* [EXERCISE DIRECTIONS]:
Skip the images and restate every line of the records exactly.

((

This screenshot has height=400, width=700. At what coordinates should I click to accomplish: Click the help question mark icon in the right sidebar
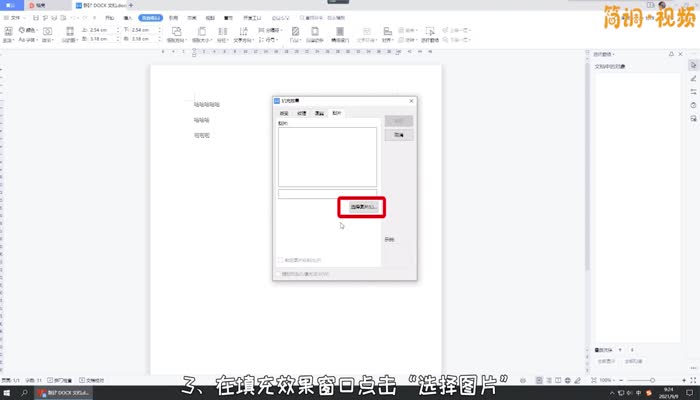coord(693,105)
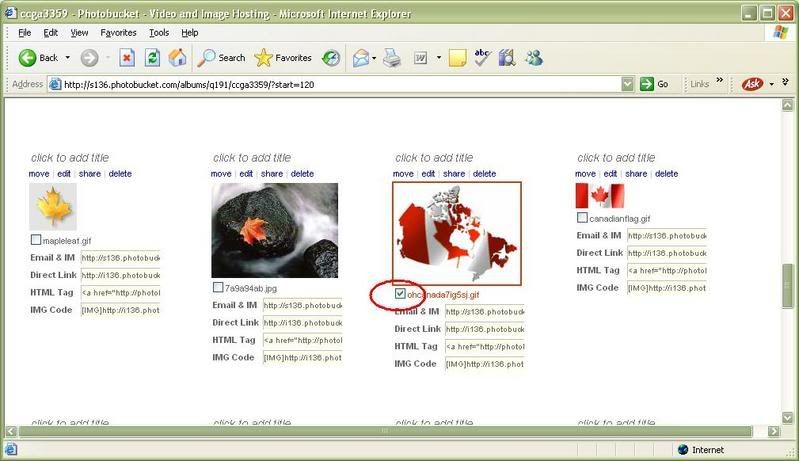This screenshot has width=799, height=461.
Task: Click the Stop loading icon
Action: pyautogui.click(x=127, y=58)
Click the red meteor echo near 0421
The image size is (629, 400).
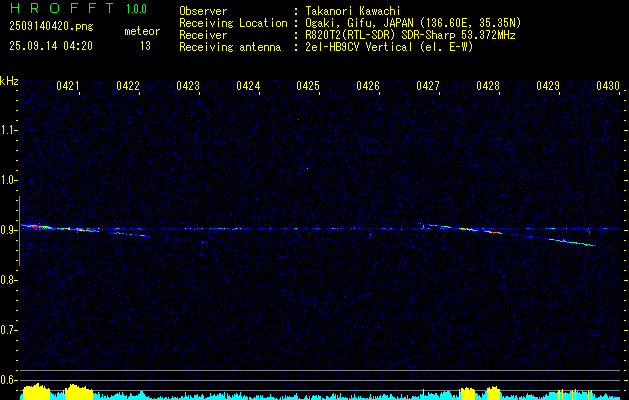pos(33,227)
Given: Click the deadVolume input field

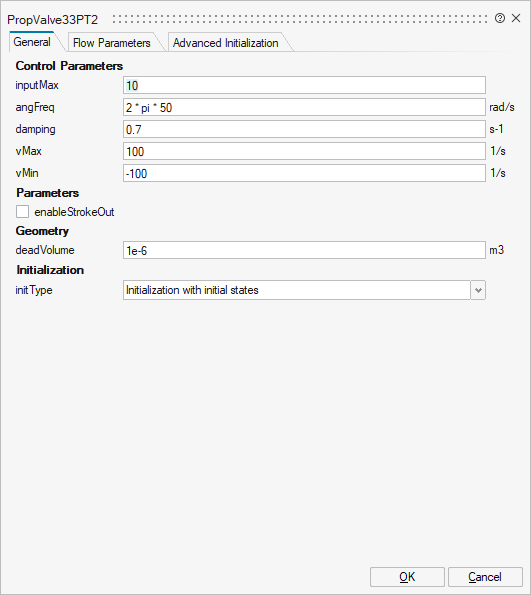Looking at the screenshot, I should [304, 250].
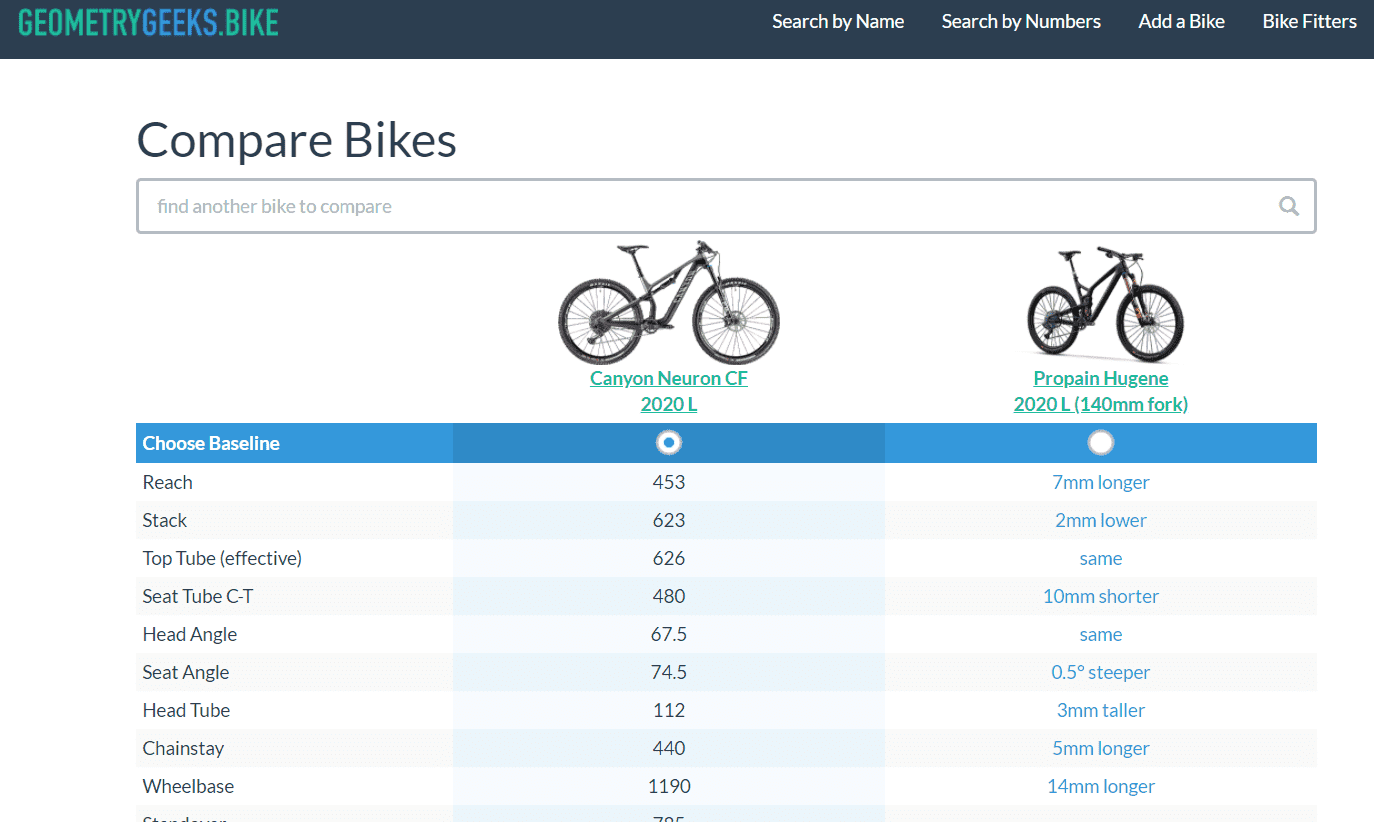Go to Add a Bike
The width and height of the screenshot is (1374, 822).
[1181, 22]
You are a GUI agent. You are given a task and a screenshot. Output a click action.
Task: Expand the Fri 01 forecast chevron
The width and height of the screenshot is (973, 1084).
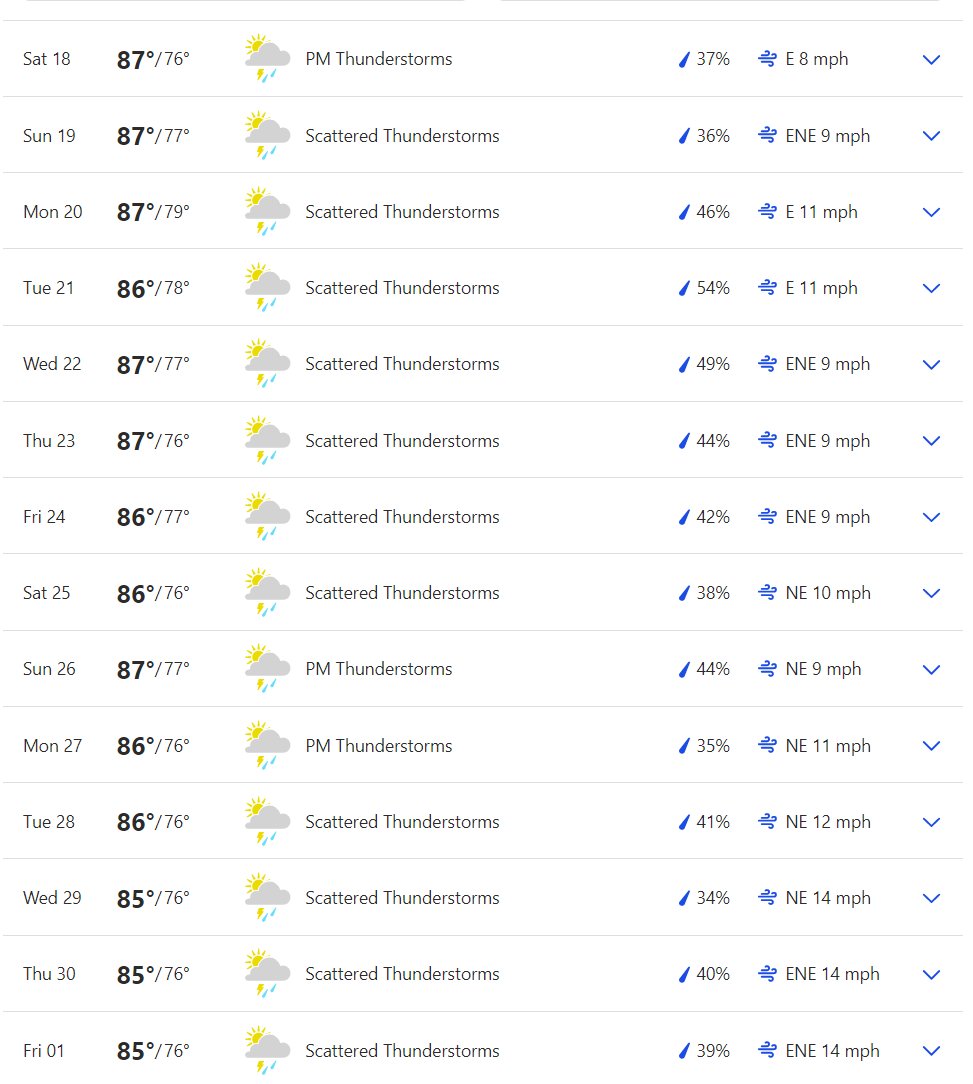click(932, 1051)
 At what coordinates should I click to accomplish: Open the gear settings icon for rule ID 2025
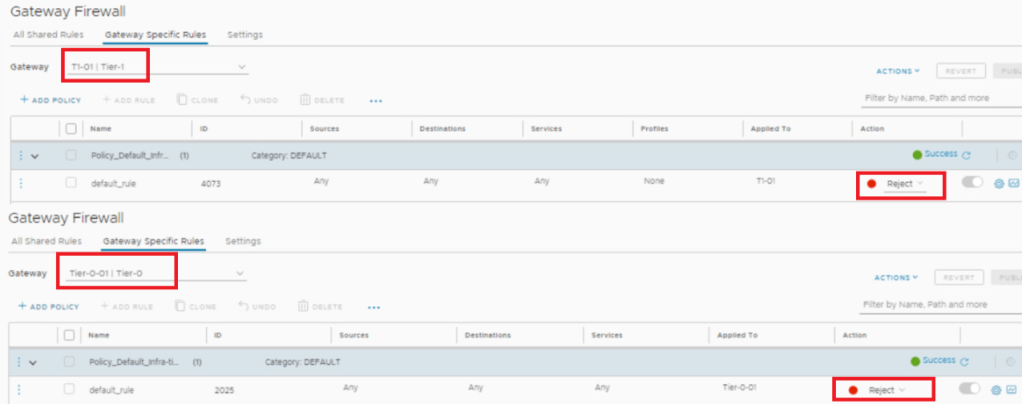[x=997, y=389]
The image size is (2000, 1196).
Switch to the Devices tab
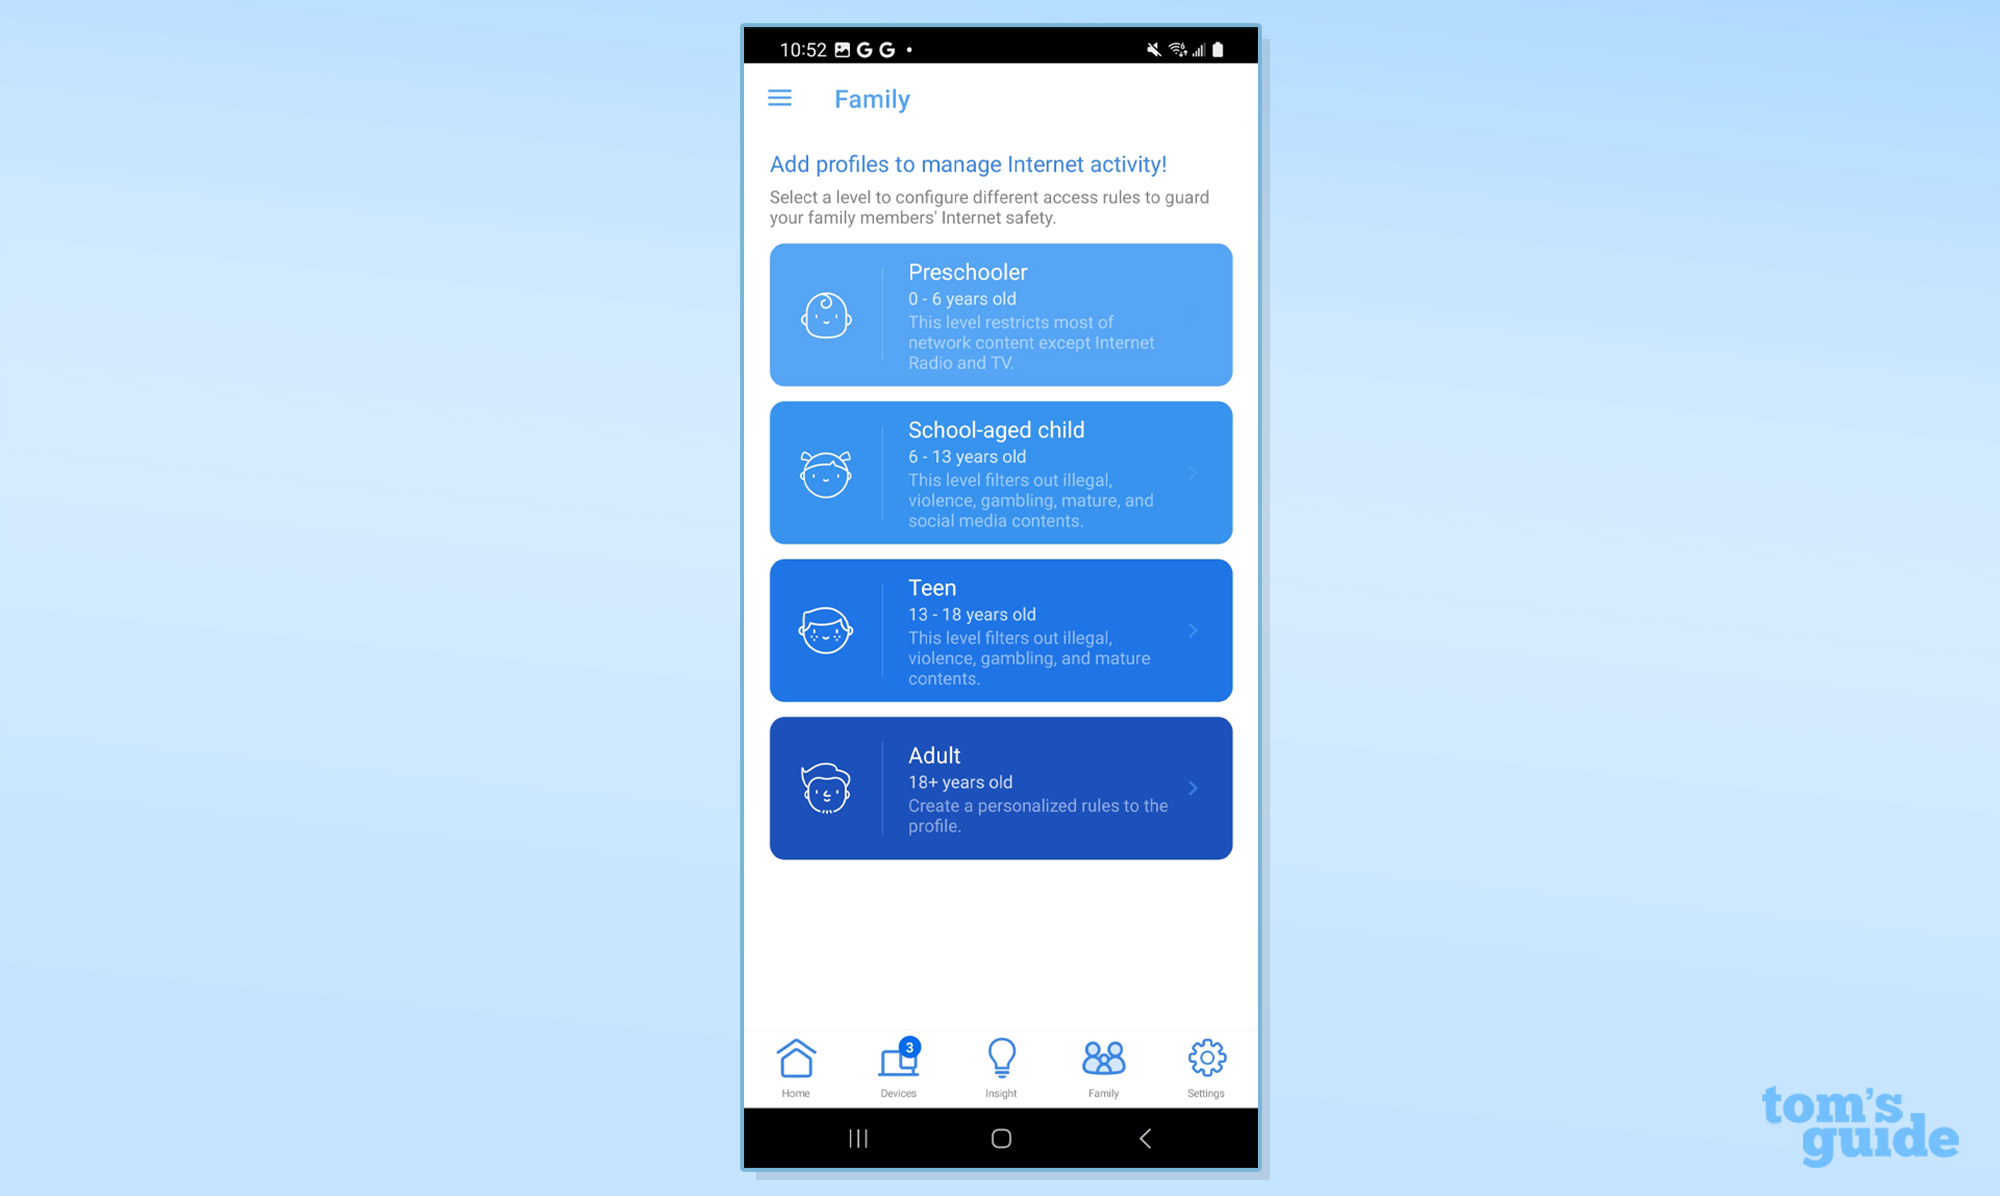(x=898, y=1068)
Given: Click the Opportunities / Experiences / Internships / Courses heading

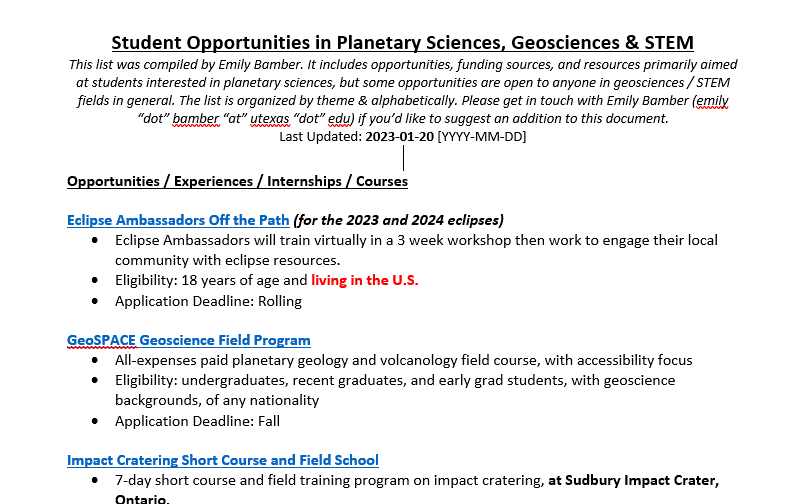Looking at the screenshot, I should pos(237,181).
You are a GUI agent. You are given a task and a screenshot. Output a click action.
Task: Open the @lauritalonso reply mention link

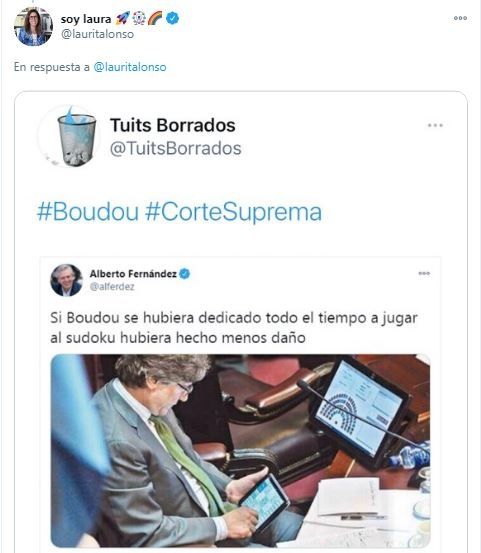(130, 67)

))

* [THE COMPLETED TASK]:
This screenshot has height=400, width=700. At what coordinates should I click to accomplish: Click the help question mark icon in the right sidebar
coord(693,105)
This screenshot has width=799, height=461.
Task: Click the Stop loading icon
Action: pyautogui.click(x=127, y=58)
Click the red meteor echo near 0421
The image size is (629, 400).
pos(33,227)
Given: Click the deadVolume input field

Looking at the screenshot, I should [304, 250].
Go to Add a Bike
The width and height of the screenshot is (1374, 822).
[1181, 22]
You are a GUI agent. You are given a task and a screenshot. Output a click action.
Task: Expand the Fri 01 forecast chevron
The width and height of the screenshot is (973, 1084).
click(932, 1051)
 At what coordinates should I click to accomplish: Open the gear settings icon for rule ID 2025
[x=997, y=389]
The image size is (2000, 1196).
Switch to the Devices tab
(x=898, y=1068)
Given: Click the Opportunities / Experiences / Internships / Courses heading

Looking at the screenshot, I should pos(237,181).
You are a GUI agent. You are given a task and a screenshot. Output a click action.
Task: Open the @lauritalonso reply mention link

(130, 67)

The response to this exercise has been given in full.